Dire addio
di Elena Ramella

“Ho sempre pensato che gli uccelli migratori avessero delle bussole incorporate. Lasciano il nido, ma torneranno sempre.”
Camminavano avanti e indietro sul Pont Alexandre III, 160 metri, passo dopo passo, con la luce dei lampioni che si rifletteva nell’acqua torbida della Senna e gli ultimi bateaux mouches che si allontanavano dalla riva carichi di turisti con gli occhi luminosi e le macchine fotografiche in mano.
Avanti e indietro.
“Ti aiuto a traslocare, se vuoi.”
“Grazie, avrei davvero bisogno di una mano.”
“Bene.”
Silenzio.
“Vorrei essere un acquerello e semplicemente dissolvermi.”
“Non serve. Non voglio. Non importa. Abbiamo abbattuto le barriere perché siamo due. Ci siamo denudati fino all’osso. Mi sembra impossibile tutto questo ora. Che possa finire in questo modo.”
Camminavano, lentamente, lei con le braccia intrecciate contro il petto, lui con una mano nella tasca della giacca e l’altra libera per portare nervosamente la sigaretta alle labbra.
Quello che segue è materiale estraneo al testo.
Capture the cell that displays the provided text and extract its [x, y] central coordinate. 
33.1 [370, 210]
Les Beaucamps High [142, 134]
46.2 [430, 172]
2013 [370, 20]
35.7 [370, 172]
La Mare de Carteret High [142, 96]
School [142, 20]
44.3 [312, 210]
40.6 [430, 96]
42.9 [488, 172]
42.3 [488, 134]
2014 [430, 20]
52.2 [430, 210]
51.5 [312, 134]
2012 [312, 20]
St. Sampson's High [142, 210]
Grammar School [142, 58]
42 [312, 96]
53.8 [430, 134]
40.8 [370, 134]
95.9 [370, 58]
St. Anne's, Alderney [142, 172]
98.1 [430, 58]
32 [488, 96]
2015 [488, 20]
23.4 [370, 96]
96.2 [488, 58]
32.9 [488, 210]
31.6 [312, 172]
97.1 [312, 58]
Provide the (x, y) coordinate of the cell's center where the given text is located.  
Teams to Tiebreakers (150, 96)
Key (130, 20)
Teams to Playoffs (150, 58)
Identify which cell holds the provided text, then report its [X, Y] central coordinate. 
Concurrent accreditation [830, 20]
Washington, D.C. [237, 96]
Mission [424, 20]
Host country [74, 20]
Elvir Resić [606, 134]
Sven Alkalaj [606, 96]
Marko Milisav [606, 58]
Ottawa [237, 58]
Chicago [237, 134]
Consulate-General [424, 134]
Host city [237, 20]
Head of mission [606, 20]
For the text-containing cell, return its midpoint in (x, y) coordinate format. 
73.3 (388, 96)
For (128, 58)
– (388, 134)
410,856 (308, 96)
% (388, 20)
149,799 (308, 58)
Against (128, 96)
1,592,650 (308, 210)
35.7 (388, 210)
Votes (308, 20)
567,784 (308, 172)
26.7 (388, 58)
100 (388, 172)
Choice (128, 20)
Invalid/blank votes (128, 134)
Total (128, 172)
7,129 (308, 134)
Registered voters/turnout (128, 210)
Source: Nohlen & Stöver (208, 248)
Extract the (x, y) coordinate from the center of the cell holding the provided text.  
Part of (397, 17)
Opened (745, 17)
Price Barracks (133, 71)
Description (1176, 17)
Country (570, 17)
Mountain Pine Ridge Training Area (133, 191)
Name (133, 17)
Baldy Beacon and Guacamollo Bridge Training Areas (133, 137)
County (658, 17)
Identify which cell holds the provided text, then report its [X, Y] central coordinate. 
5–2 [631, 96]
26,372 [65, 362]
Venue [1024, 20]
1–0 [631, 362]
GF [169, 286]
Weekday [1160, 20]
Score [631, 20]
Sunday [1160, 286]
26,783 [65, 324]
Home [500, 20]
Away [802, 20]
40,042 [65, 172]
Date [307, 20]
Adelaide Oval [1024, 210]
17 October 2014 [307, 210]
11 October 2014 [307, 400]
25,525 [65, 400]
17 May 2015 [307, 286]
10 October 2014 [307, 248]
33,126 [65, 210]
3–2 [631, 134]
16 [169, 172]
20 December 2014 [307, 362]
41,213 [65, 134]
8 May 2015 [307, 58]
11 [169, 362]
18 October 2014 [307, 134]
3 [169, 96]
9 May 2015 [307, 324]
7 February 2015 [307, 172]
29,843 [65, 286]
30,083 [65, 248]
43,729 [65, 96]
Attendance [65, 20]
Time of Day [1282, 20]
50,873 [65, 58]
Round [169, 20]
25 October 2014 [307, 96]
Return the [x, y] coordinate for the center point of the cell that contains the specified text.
La gente li guardava, appuntava lo sguardo su di loro, in quel secondo in cui si incrociavano in direzioni opposte, per poi andare oltre. Guardavano il loro silenzio e i loro occhi bassi, nella penombra. I fasci di luce dei fari delle auto proiettavano ombre lunghissime dietro i loro passi, e quel ponte, di notte, illuminato, era un capolavoro di oro e di linee inafferrabili.
“Ti vorrei ancora implorare, ti vorrei ancora chiedere un tempo nostro, ancora un tempo nostro in cui tu potrai mettere radici in questa città, in me, e le tue mani ostinate, e il tuo cuore violento, potrebbero conoscere un’altra felicità.”
La sua voce era ormai ridotta ad un sussurro soffocato. Era privo di forze, impotente, all’ultimo spasmo, all’ultima mossa, l’ultimo scatto di chi si sta lentamente addormentando, quando tutte le parti del corpo sono già abbandonate al sonno, l’ultimo movimento di chi sta sognando di cadere e si sveglia di soprassalto, per la paura.
Chi li vedeva arrivare al fondo del ponte e poi girarsi, e ripercorrere i loro passi, rimaneva per un attimo stranito. Ma quella era la terra di nessuno, un territorio neutro. C’erano confini immaginari che non andavano sorpassati, le strisce pedonali erano l’ultimo segno tracciato col gesso bianco che indicava che bisognava ricominciare da capo, mentre si faceva sempre più buio.
Improvvisamente, a metà del ponte, lei si fermò, in mezzo al marciapiede, con lo sguardo perso.
“Cosa c’è?”
“Sto salutando. Sto guardando queste luci che si confondono e che mimano se stesse. Sto guardando queste auto e sto esponendo il mio cuore a loro, a quelle che vanno ad est, e a quelle che vanno ad ovest. È notte, è nero, i contorni sono sfocati. È il momento migliore per dire addio.”
Poi riprese a camminare. Gli passò una mano sotto al braccio e si aggrappò a lui con tutto il peso del suo corpo sottile.
“Tutti i miei giorni con te, qui, sono stati come una calda, avvolgente, nebbia.”